Mistakes at a disgraced Covid testing laboratory that incorrectly told up to 43,000 people they were not infected with the virus began a week earlier than feared, it was revealed today.
The Immensa Health Clinic in Wolverhampton was given nearly £170million to analyse PCR swabs.
But last week health chiefs revealed ‘technical issues’ at the clinic, where workers have been filmed playing football and wrestling on shift, saw tens of thousands of tests wrongly processed.
The UK Health Security Agency, which took over from the now-defunct PHE, at the time said patients were given false negatives in the five weeks between September 8 and October 12.
But the agency last night announced the problems at the lab started six days earlier than feared, on September 2.
A spokesperson for UKHSA told MailOnline the correct duration of the lab mishaps were discovered as part of its ongoing investigation.

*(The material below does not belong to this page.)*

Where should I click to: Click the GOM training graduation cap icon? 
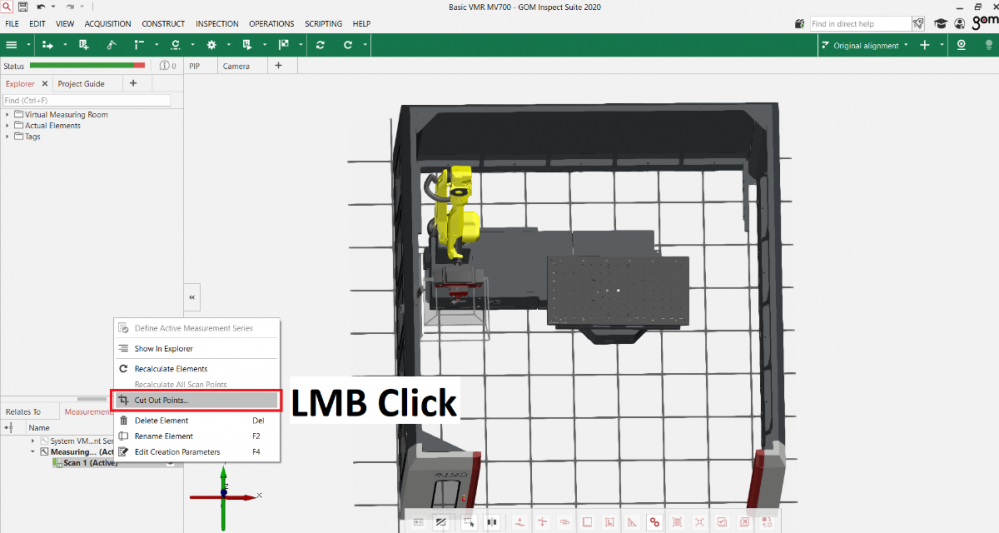point(940,23)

But it insisted the finding does not impact the number of coronavirus swab samples which were incorrectly processed. All affected people have been contacted, health bosses claimed.
Cases in the South West have already reached a record high and more than doubled in a week after the error was spotted.
There are concerns that the testing error has come at the worst possible time, with daily cases approaching peak-second-wave levels and the UK’s booster programme struggling to get off the mark as the country heads towards a harsh winter.
Immensa Health Clinic, in Wolverhampton, has been suspended following an investigation revealing it may have incorrectly processed PCR tests. The lab (pictured) has been paid £120million by the taxpayer for its services
Employees at Immensa Health Clinic in Wolverhampton were filmed fighting with each other (pictured) in January. This was at the height of the first wave and when the country was in strict lockdown
NHS Test and Trace last week suspended testing operations at Immensa’s lab and an investigation is being carried out to work out why it took a month to spot the testing error.
There are no technical issues with test kits themselves and people should continue to test as normal, the UK Health Security Agency (HSA) said.
Dr Jenny Harries, head of the HSA, said last week it was unclear what had caused the blunder.
Test and Trace has contacted everyone who could still be infectious to advise them to take another test, while close contacts who are symptomatic are also advised to take a test.
The UKHSA said the problems at the lab was an ‘isolated incident’ and the number of tests processed by the lab is ‘small in the context of the wider network and testing availability is unaffected around the country’.
Cases have surged in the South West since the errors took place.
A total of 35,629 new coronavirus cases were recorded in the region in the seven days to October 16 — the equivalent of 629.6 per 100,000 people. This is up from 17,593 cases, or 310.9 in the previous seven days.
And estimates from the Office for National Statistics (ONS) today showed 2.2 per cent of people in the region were thought to have the virus on any given day in the seven days up to October 16, the highest infection levels in the country.
Professor Paul Hunter, an epidemiologist at the University of East Anglia, told MailOnline he believed the faulty test results were ‘having an impact’ on case rates and estimated the error led to thousands of avoidable infections.
He estimated that up to 8,000 people will have caught the disease from a person given the wrong result, based on rough estimates about the number of people who isolate when they’re unwell, regardless of PCR result.
But he said: ‘It could be more, there are still several key unknowns here.’
‘Clearly any substantial number of preventable false negatives means that people who would otherwise have been self-isolating are no longer doing so,’ Professor Hunter said.
The problems in the lab led to ‘enough preventable infections to be a worry but probably not a enough to make a big difference in the epidemic’, he added.
It comes as ONS data today showed England’s Covid cases reached their highest level since mid-January with nearly one in 50 infected with the virus last week.
Around 977,900 people were infected in England on any given day in the week up to October 16.
Infections have not been as high since the country began to recover from the darkest days of the second wave in at the start of the year.
Cases rose 9.88 per cent on last week’s figure of 890,000 — the fourth week in a row infections have increased.
Meanwhile, separate data from the UKHSA today showed the the R rate rose on last week and is around 1.0 to 1.2, up from 0.9 to 1.1. It is the first time R has definitely been above one since August.
Figures from the Department of Health — based on the Government’s official testing programme as opposed to the random swabbing of thousands of Brits — showed cases across the UK breached 50,000 for the first time in three months yesterday.
Medics warn cases will continue to spike unless Britain doubles the speed of its vaccine booster rollout. Only 4million out of the 8.7million patients in England who are eligible for a booster now have had one, including just a third of care home residents and half of over-80s.
It is being held up by the NHS sending texts to elderly Britons who ‘do not know how to use their phones’, doctors warned today.
Boris Johnson yesterday issued a desperate plea for more Britons to come forward for their boosters to ‘fortify’ people’s defences against the virus, amid fears the rising cases could lead to last-minute curbs ahead of Christmas once again.
The Government has so far resisted growing pressure to revert to its winter ‘Plan B’ to bring back masks and WFH guidance despite surging case numbers and in the face of doctors accusing them of being ‘wilfully negligent’.